As a 5 year old I packed up my teddy, a pair of underwear, a coloring book, and some hot-wheels and headed out into the great beyond. At dinner my brother had told on me for using curse words with Bobby, one of the neighborhood kids, and Mom threatened to trade my dinner out for a bar of soap. Bobby had street cred, he was a rebel, he had a Nintendo, and he was every bit of the man that I wasn't. Looking back now, I also remember him having a mullet, but still, I wanted to be like Bobby.
I remember standing with him by his bike and watching my brother come down the road from the school bus. Bobby was shouting curses and cruel names at my brother and I was affirming them with forceful repetition despite not knowing exactly what they meant. I had become Bobby's self appointed hype man and I was killing it! As it turns out, those words did mean something, and whatever they meant, it was bad. So, just after the table was cleared, with my ninja turtle backpack in tow, I began a rebellion. Tonight I would not taste soap.

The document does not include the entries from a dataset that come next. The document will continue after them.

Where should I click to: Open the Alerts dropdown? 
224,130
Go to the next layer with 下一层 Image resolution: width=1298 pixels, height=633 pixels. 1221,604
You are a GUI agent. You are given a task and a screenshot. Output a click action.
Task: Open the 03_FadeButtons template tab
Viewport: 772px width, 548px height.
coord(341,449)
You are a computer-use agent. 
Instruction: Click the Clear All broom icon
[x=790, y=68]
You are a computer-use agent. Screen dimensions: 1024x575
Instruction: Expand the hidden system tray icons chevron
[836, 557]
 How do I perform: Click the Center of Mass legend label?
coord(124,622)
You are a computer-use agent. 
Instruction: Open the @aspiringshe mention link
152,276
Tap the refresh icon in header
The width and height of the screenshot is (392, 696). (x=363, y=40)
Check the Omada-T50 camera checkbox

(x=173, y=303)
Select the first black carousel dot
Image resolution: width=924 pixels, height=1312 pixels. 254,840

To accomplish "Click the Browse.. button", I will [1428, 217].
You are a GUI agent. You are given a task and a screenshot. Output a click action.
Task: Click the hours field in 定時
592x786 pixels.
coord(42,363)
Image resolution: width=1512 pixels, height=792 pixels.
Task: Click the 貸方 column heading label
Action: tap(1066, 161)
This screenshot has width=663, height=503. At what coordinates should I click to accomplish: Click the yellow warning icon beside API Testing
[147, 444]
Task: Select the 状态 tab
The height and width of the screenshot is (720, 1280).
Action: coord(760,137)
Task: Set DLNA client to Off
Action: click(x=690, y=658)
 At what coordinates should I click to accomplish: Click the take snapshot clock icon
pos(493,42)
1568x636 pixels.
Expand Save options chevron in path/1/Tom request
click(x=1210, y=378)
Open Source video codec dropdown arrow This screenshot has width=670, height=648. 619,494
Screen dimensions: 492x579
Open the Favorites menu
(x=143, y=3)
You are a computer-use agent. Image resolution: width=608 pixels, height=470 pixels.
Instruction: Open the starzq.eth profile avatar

Sitting at the end of the dirt road that went behind our house I sat and contemplated where this new life of freedom might take me. At first I felt carefree and liberated but it wasn't long before I realized that my bag of necessities was lacking something vital, the bedtime snack. Each night before bed, each child in the Luman home was offered a treasured gift, two Oreo cookies and a half glass of milk.
As I sat and longed for those chocolate morsels with the creme filling I was overcome with an impossible terror. Tonight, out on the road, in my rebellion, there would be no such offering. Without giving it another thought I marched home to brave whatever consequences might await me because nothing was worth missing those cookies!
25 years later, I still sometimes find myself making choices that lead to difficult consequences. I want to run and hide rather than face the pain of disappointing the one who made the rules. I mistrust the rule maker and assume that they are out to get me instead of trying to protect me. But overtime I run, I quickly realize that doing so leads to greater consequences, and no cookies.